SOURCE MATERIAL START

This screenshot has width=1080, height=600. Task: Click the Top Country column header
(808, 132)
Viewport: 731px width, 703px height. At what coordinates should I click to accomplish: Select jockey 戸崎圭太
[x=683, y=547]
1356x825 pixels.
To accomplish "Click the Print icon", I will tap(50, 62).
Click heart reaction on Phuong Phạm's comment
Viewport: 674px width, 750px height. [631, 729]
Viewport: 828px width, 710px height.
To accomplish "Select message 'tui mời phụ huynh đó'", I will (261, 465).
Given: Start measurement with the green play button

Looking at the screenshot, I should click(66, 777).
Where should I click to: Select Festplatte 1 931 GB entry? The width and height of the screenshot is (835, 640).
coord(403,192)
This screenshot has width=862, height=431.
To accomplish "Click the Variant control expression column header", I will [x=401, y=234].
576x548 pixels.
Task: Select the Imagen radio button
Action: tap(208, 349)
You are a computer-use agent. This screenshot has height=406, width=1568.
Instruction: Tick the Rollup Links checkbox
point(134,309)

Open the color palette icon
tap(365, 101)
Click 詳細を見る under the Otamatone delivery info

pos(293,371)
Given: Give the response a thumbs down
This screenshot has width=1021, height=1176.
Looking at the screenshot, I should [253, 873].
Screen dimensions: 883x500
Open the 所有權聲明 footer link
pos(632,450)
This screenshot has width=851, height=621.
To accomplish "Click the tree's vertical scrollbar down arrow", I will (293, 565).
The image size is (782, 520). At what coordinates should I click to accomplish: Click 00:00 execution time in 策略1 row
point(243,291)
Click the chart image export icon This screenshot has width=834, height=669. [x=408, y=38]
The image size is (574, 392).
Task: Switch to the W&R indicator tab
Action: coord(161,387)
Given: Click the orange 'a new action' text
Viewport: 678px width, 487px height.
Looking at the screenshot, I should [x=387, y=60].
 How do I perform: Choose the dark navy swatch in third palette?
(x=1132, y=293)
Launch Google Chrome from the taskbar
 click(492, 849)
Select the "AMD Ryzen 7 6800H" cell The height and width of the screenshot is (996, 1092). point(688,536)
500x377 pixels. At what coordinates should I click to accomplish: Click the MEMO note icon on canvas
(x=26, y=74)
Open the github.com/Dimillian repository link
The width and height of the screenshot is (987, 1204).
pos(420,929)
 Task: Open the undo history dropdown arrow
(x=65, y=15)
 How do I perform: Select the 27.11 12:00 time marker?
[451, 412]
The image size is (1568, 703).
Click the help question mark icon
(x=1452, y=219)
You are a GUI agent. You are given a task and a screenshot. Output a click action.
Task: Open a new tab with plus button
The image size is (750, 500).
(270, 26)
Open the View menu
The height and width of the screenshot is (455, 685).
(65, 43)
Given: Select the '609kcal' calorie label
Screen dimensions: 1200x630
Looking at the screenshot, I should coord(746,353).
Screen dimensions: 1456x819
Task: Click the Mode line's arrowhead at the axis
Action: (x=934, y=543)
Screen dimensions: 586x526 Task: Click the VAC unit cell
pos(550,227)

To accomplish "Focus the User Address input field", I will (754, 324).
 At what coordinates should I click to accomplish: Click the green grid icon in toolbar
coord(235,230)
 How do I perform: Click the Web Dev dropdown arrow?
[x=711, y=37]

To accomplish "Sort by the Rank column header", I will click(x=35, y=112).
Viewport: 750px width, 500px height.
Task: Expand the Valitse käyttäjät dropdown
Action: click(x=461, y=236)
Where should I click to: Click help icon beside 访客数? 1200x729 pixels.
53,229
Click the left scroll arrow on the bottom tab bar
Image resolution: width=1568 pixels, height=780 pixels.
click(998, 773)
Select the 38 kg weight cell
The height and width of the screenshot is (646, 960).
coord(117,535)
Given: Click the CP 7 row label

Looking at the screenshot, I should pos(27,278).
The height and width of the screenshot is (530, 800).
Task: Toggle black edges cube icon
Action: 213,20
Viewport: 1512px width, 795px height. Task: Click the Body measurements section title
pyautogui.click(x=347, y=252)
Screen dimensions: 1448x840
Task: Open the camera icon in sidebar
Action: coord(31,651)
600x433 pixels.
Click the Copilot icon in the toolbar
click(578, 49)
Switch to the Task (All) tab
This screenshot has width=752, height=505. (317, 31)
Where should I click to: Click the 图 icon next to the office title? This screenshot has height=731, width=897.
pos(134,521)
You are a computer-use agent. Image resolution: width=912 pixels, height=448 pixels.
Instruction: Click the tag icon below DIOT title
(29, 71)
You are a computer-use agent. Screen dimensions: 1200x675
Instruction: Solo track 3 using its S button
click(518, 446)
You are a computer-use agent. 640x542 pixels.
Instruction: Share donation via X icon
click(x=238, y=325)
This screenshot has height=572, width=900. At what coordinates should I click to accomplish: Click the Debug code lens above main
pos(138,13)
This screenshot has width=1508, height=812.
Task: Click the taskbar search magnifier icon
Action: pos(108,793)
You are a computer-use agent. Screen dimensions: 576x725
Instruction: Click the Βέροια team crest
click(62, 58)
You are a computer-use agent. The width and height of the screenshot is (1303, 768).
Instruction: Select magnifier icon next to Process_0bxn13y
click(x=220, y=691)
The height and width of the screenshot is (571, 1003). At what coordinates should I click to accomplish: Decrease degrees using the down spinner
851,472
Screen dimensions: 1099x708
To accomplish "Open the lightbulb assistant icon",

SOURCE MATERIAL END

### PROBLEM DESCRIPTION
Your reply must be a faithful copy of each entry above.

### TASK ANSWER
This screenshot has width=1080, height=600. Task: Click the Top Country column header
(808, 132)
Viewport: 731px width, 703px height. At what coordinates should I click to accomplish: Select jockey 戸崎圭太
[x=683, y=547]
1356x825 pixels.
To accomplish "Click the Print icon", I will tap(50, 62).
Click heart reaction on Phuong Phạm's comment
Viewport: 674px width, 750px height. [631, 729]
Viewport: 828px width, 710px height.
To accomplish "Select message 'tui mời phụ huynh đó'", I will (261, 465).
Given: Start measurement with the green play button

Looking at the screenshot, I should click(66, 777).
Where should I click to: Select Festplatte 1 931 GB entry? The width and height of the screenshot is (835, 640).
coord(403,192)
This screenshot has width=862, height=431.
To accomplish "Click the Variant control expression column header", I will [x=401, y=234].
576x548 pixels.
Task: Select the Imagen radio button
Action: tap(208, 349)
You are a computer-use agent. This screenshot has height=406, width=1568.
Instruction: Tick the Rollup Links checkbox
point(134,309)

Open the color palette icon
tap(365, 101)
Click 詳細を見る under the Otamatone delivery info

pos(293,371)
Given: Give the response a thumbs down
This screenshot has width=1021, height=1176.
Looking at the screenshot, I should [253, 873].
Screen dimensions: 883x500
Open the 所有權聲明 footer link
pos(632,450)
This screenshot has width=851, height=621.
To accomplish "Click the tree's vertical scrollbar down arrow", I will (293, 565).
The image size is (782, 520). At what coordinates should I click to accomplish: Click 00:00 execution time in 策略1 row
point(243,291)
Click the chart image export icon This screenshot has width=834, height=669. [x=408, y=38]
The image size is (574, 392).
Task: Switch to the W&R indicator tab
Action: coord(161,387)
Given: Click the orange 'a new action' text
Viewport: 678px width, 487px height.
Looking at the screenshot, I should [x=387, y=60].
 How do I perform: Choose the dark navy swatch in third palette?
(x=1132, y=293)
Launch Google Chrome from the taskbar
 click(492, 849)
Select the "AMD Ryzen 7 6800H" cell The height and width of the screenshot is (996, 1092). point(688,536)
500x377 pixels. At what coordinates should I click to accomplish: Click the MEMO note icon on canvas
(x=26, y=74)
Open the github.com/Dimillian repository link
The width and height of the screenshot is (987, 1204).
pos(420,929)
 Task: Open the undo history dropdown arrow
(x=65, y=15)
 How do I perform: Select the 27.11 12:00 time marker?
[451, 412]
The image size is (1568, 703).
Click the help question mark icon
(x=1452, y=219)
You are a GUI agent. You are given a task and a screenshot. Output a click action.
Task: Open a new tab with plus button
The image size is (750, 500).
(270, 26)
Open the View menu
The height and width of the screenshot is (455, 685).
(65, 43)
Given: Select the '609kcal' calorie label
Screen dimensions: 1200x630
Looking at the screenshot, I should coord(746,353).
Screen dimensions: 1456x819
Task: Click the Mode line's arrowhead at the axis
Action: (x=934, y=543)
Screen dimensions: 586x526 Task: Click the VAC unit cell
pos(550,227)

To accomplish "Focus the User Address input field", I will (754, 324).
 At what coordinates should I click to accomplish: Click the green grid icon in toolbar
coord(235,230)
 How do I perform: Click the Web Dev dropdown arrow?
[x=711, y=37]

To accomplish "Sort by the Rank column header", I will click(x=35, y=112).
Viewport: 750px width, 500px height.
Task: Expand the Valitse käyttäjät dropdown
Action: click(x=461, y=236)
Where should I click to: Click help icon beside 访客数? 1200x729 pixels.
53,229
Click the left scroll arrow on the bottom tab bar
Image resolution: width=1568 pixels, height=780 pixels.
click(998, 773)
Select the 38 kg weight cell
The height and width of the screenshot is (646, 960).
coord(117,535)
Given: Click the CP 7 row label

Looking at the screenshot, I should pos(27,278).
The height and width of the screenshot is (530, 800).
Task: Toggle black edges cube icon
Action: 213,20
Viewport: 1512px width, 795px height. Task: Click the Body measurements section title
pyautogui.click(x=347, y=252)
Screen dimensions: 1448x840
Task: Open the camera icon in sidebar
Action: coord(31,651)
600x433 pixels.
Click the Copilot icon in the toolbar
click(578, 49)
Switch to the Task (All) tab
This screenshot has width=752, height=505. (317, 31)
Where should I click to: Click the 图 icon next to the office title? This screenshot has height=731, width=897.
pos(134,521)
You are a computer-use agent. Image resolution: width=912 pixels, height=448 pixels.
Instruction: Click the tag icon below DIOT title
(29, 71)
You are a computer-use agent. Screen dimensions: 1200x675
Instruction: Solo track 3 using its S button
click(518, 446)
You are a computer-use agent. 640x542 pixels.
Instruction: Share donation via X icon
click(x=238, y=325)
This screenshot has height=572, width=900. At what coordinates should I click to accomplish: Click the Debug code lens above main
pos(138,13)
This screenshot has width=1508, height=812.
Task: Click the taskbar search magnifier icon
Action: pos(108,793)
You are a computer-use agent. Screen dimensions: 576x725
Instruction: Click the Βέροια team crest
click(62, 58)
You are a computer-use agent. The width and height of the screenshot is (1303, 768).
Instruction: Select magnifier icon next to Process_0bxn13y
click(x=220, y=691)
The height and width of the screenshot is (571, 1003). At what coordinates should I click to accomplish: Decrease degrees using the down spinner
851,472
Screen dimensions: 1099x708
To accomplish "Open the lightbulb assistant icon",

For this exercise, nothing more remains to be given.